The extent of studies required will depend on factors such as the stage and extent of the changes being made, the impact of those changes on the product, the analytical capability available to evaluate the possible outcome of changes, and the link between quality criteria and safety and efficacy. Changes associated primarily with the drug substances include those involving changes in cell banks, the fermentation process, downstream purification or the location of the manufacturing site. For the drug product, the changes might relate to the formulation or dosage form, the container, or the filling site.
For manufacturing changes that affect the drug substance, the comparative data should be generated from analytical testing, i.e., function testing, from the drug substance specifications and possibly from pharmacological studies. For the drug product, comparative data should focus on the specifications, stability and pharmacokinetics.
The ICH guidelines provide valuable guidance on addressing the quality and safety of the products and are therefore relevant to the issue of comparability. For a change in the production of the drug substances, the ICH Q6B document on specifications is the most relevant. Other documents, such as Q5A, Q5B, and Q5D, are also important references. In the case of the drug product, Q6B is again useful, to be supplemented with Q5C and S6.

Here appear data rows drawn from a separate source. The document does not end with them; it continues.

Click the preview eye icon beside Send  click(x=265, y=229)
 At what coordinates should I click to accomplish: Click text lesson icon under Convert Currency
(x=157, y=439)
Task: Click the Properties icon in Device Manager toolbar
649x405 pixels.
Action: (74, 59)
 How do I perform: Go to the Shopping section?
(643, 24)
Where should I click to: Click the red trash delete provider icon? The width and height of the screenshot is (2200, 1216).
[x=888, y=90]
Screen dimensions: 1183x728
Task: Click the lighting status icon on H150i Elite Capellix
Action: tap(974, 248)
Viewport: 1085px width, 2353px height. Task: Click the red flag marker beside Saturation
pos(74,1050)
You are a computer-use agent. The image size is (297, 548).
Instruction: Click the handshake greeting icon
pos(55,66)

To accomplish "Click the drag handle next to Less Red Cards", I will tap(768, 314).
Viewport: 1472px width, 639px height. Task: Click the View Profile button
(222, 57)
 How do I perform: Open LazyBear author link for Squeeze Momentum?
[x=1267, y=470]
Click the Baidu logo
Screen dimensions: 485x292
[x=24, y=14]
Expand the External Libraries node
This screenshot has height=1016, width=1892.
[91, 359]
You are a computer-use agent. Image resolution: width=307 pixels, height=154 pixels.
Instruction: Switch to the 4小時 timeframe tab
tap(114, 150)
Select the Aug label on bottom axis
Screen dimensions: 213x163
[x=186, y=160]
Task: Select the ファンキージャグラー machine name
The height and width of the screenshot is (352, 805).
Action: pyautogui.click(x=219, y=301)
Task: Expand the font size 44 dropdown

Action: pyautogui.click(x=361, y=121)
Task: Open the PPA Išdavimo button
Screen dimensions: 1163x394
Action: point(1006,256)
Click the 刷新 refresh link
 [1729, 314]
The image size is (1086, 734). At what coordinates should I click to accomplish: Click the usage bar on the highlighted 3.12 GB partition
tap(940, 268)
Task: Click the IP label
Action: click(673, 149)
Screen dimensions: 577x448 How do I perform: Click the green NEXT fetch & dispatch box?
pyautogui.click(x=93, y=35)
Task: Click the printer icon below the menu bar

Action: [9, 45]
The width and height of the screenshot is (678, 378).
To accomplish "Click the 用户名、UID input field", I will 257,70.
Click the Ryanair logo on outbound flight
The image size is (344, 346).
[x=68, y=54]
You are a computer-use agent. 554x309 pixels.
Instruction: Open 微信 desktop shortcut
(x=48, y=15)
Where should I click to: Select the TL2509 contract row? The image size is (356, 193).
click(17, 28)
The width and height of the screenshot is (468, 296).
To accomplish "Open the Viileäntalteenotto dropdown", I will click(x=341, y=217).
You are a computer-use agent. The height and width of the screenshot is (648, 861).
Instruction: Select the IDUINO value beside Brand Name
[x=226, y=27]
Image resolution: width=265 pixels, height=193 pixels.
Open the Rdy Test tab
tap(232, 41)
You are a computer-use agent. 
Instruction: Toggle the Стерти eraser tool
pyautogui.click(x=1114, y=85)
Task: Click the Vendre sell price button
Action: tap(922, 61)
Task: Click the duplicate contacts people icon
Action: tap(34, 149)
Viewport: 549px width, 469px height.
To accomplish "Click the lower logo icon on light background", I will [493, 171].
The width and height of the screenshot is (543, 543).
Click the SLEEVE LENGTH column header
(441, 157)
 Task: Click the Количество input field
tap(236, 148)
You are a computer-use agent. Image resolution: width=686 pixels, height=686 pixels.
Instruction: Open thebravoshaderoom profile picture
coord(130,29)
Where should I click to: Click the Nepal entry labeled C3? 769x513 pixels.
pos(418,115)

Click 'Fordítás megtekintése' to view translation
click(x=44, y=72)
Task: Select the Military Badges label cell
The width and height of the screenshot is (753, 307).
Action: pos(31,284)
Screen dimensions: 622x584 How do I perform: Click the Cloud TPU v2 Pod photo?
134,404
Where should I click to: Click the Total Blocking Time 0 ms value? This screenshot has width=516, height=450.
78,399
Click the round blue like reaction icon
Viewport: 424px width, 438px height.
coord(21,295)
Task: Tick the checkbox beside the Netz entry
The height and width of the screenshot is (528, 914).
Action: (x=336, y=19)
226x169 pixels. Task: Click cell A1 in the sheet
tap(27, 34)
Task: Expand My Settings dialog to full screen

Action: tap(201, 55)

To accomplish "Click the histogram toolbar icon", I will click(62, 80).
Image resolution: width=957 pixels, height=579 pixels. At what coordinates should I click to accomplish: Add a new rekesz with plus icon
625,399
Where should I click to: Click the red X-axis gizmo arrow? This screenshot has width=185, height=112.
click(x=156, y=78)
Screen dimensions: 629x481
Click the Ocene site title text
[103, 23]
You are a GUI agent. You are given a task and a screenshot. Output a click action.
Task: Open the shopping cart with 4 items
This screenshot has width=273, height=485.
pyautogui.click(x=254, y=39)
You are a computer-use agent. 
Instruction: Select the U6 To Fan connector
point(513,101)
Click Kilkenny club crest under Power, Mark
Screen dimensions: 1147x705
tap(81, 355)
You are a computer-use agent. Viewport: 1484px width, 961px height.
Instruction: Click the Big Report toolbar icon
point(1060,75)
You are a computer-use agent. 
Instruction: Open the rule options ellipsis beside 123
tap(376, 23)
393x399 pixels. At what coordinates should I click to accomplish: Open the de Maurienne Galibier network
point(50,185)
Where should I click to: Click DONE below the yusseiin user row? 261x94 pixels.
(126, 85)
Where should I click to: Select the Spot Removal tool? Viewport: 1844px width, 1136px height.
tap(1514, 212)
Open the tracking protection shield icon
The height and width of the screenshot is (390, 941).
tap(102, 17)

Biocomparability can be assessed by controlling product quality with regard to the characterization of the product conducted in parallel with a recharacterization of the earlier version of the product, a demonstration that all specifications are met, and validation of the process changes.
The purpose of process validation is to establish, with a high degree of assurance, that a specific process will consistently produce a product conforming to the predetermined specifications and quality characteristics. Compliance with the specifications can ensure that the process is consistent, that product quality is maintained, and that the product is safe and effective.
In the characterization of biological products it is important to provide a comprehensive picture of the chemical structure,where known, physical and biological properties, impurity profile and degradation pathways of the drug substance.
The ICH Q6B provides important guidance on the characterization of biological products. There are provisions on the control of the chemical structure, physiochemical properties, biological activity, purity and impurity profiles, and protein quantity. The structural confirmation should involve looking at, for example, the amino acid sequence and composition, while typical physicochemical properties include relative molecular mass, isoform pattern, etc. Biological activity can be determined in a variety of ways, including animalbased, cell-culture-based and biochemical assays. It is also important to look at product-related and process-related impurities and potential contaminants.
Furthermore, one should also consider including additional tests that are specifically directed at evaluating the impact of the change on the products and process assays at the manufacturing steps most likely to be affected. In some circumstances a clinical trial may be required.
The globalization of the pharmaceutical industry and the modern regulatory environment present considerable challenges to industry.
The increasing number of manufacturing processes and facilities lead to an expanding inventory of biotechnology products, more new facilities, facility changes, etc. There are also direct and indirect costs associated with making manufacturing changes in a global marketplace, for example, the cost to keeping up to date with national and regional requirements.
There are wider consequences of delays in implementing manufacturing changes, since patients may have to wait longer for access to improved quality or less expensive products. Manufacturers may be discouraged by such delays from implementing improvements to a process.
The new ICH Q5E guidelines address the issue of industry costs and delays associated with meeting region-specific requirements. They propose harmonization of data packages to support manufacturing changes or variations.
It is agreed that there are no generic biological products, and subsequent-entry products will be examined on a case-by-case basis. New clinical data are required in some circumstances, but the extent of the data required should be agreed between the manufacturer and the National Regulatory Authority on a case by case basis.